Added a docs label for us to make it clearer that instrument_system_metrics should only be called once.

satwikkansal commented 1 week ago
import logfire
from dotenv import load_dotenv

import time

load_dotenv()

# System-wide metrics (monitors entire system)
system_metrics = {
    # CPU metrics for whole system
    'system.cpu.simple_utilization': None,
    # System memory usage
    'system.memory.utilization': ['available', 'used'],
    # Disk I/O for all processes
    'system.disk.io': ['read', 'write'],
    # Network I/O for all processes
    'system.network.io': ['transmit', 'receive'],
    # System swap usage
    'system.swap.utilization': ['used']
}

# Process-specific metrics (only for your Python application)
process_metrics = {
    # CPU usage of this Python process
    'process.runtime.cpu.utilization': None,
    # Memory usage of this Python process
    'process.runtime.memory': ['rss', 'vms'],
    # Thread count of this Python process
    'process.runtime.thread_count': None,
    # File descriptors opened by this process
    'process.open_file_descriptor.count': None
}

logfire.configure()
logfire.instrument_system_metrics(system_metrics, base=None)
# logfire.instrument_system_metrics(process_metrics, base=None)

while True:
    # needed to keep the process alive
    time.sleep(60)

This is my code, you've to probably wait for a couple of minutes for the errors to start showing up.

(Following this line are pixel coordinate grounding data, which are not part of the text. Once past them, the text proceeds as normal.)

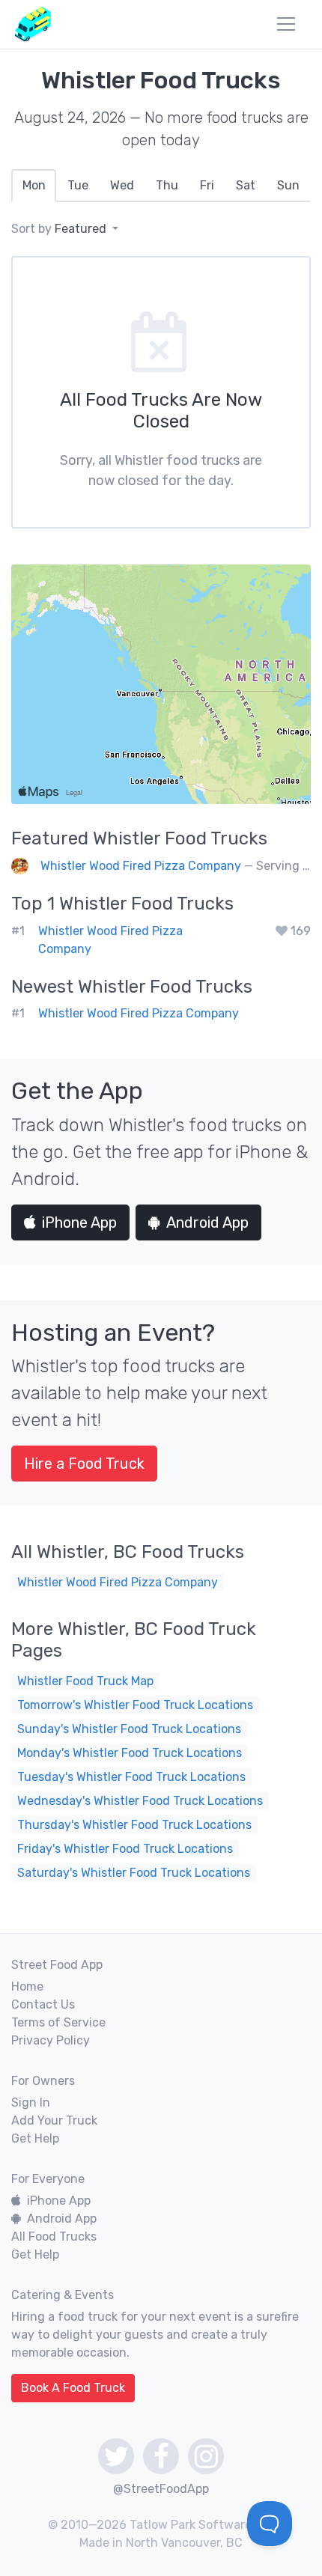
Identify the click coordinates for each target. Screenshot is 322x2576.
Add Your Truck (54, 2120)
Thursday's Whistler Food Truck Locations (134, 1825)
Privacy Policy (50, 2040)
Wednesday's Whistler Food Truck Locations (140, 1801)
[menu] (286, 24)
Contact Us (43, 2004)
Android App (207, 1222)
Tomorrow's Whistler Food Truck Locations (135, 1705)
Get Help (35, 2138)
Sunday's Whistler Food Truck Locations (129, 1729)
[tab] (33, 185)
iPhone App (79, 1222)
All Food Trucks (54, 2236)
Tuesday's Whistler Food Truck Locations (131, 1777)
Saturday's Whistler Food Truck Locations (133, 1873)
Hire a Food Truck (84, 1464)
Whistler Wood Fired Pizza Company (140, 866)
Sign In (30, 2102)
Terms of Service (58, 2022)
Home (27, 1986)
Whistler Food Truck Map (85, 1681)
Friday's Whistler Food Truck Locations (125, 1849)
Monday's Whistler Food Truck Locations (129, 1753)
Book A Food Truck (73, 2388)
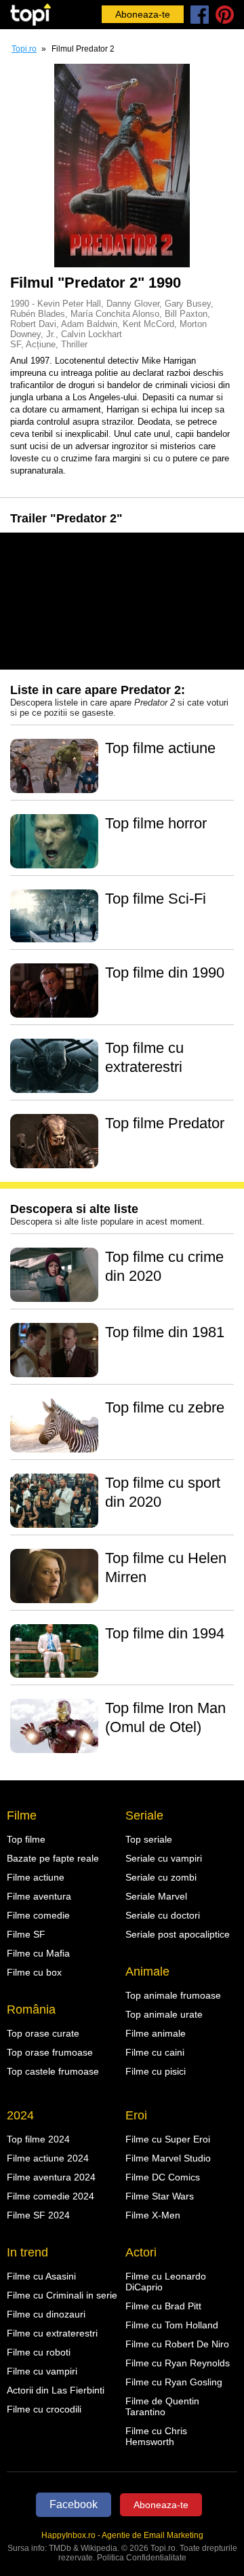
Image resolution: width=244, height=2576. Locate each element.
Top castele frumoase (53, 2071)
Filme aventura (39, 1896)
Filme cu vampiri (42, 2371)
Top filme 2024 (38, 2139)
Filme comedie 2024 (50, 2196)
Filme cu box (34, 1972)
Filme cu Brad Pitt (163, 2306)
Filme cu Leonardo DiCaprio (165, 2281)
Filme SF (26, 1934)
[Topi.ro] (30, 14)
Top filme (26, 1839)
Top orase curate (43, 2033)
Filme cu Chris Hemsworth (156, 2436)
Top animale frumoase (173, 1995)
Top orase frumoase (50, 2052)
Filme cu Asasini (41, 2276)
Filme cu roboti (38, 2352)
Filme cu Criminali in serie (62, 2295)
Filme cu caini (154, 2052)
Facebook (73, 2504)
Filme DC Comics (162, 2177)
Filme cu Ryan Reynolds (177, 2363)
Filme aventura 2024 (51, 2177)
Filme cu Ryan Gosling (173, 2382)
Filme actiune (35, 1877)
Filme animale (155, 2033)
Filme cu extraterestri (52, 2333)
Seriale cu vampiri (163, 1858)
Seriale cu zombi (161, 1877)
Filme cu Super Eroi (167, 2139)
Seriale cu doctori (162, 1915)
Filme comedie (38, 1915)
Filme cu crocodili (44, 2409)
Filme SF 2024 (38, 2215)
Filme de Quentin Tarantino (162, 2406)
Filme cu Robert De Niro (177, 2344)
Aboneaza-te (142, 14)
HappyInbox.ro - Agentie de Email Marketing (122, 2535)
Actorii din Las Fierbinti (55, 2390)
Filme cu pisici (155, 2071)
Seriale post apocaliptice (177, 1934)
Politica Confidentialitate (141, 2557)
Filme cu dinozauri (46, 2314)
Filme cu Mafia (38, 1953)
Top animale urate (164, 2014)
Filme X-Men (152, 2215)
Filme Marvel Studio (168, 2158)
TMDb (60, 2548)
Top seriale (148, 1839)
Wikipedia (99, 2548)
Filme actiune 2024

Operating system: I'm using MacOS 14.1.1, M1 chipset Logfire version: Tried on both 1.01 and 2.3.0

alexmojaki commented 1 week ago

That only gives me KeyError: 'system.network.dropped.packets'

satwikkansal commented 5 days ago

Yes, you're correct, I might have been instrumenting both system_metrics and process_metrics thinking they're mutually exclusive. It's just the KeyError: 'system.network.dropped.packets' error if I just call instrument_system_metrics once.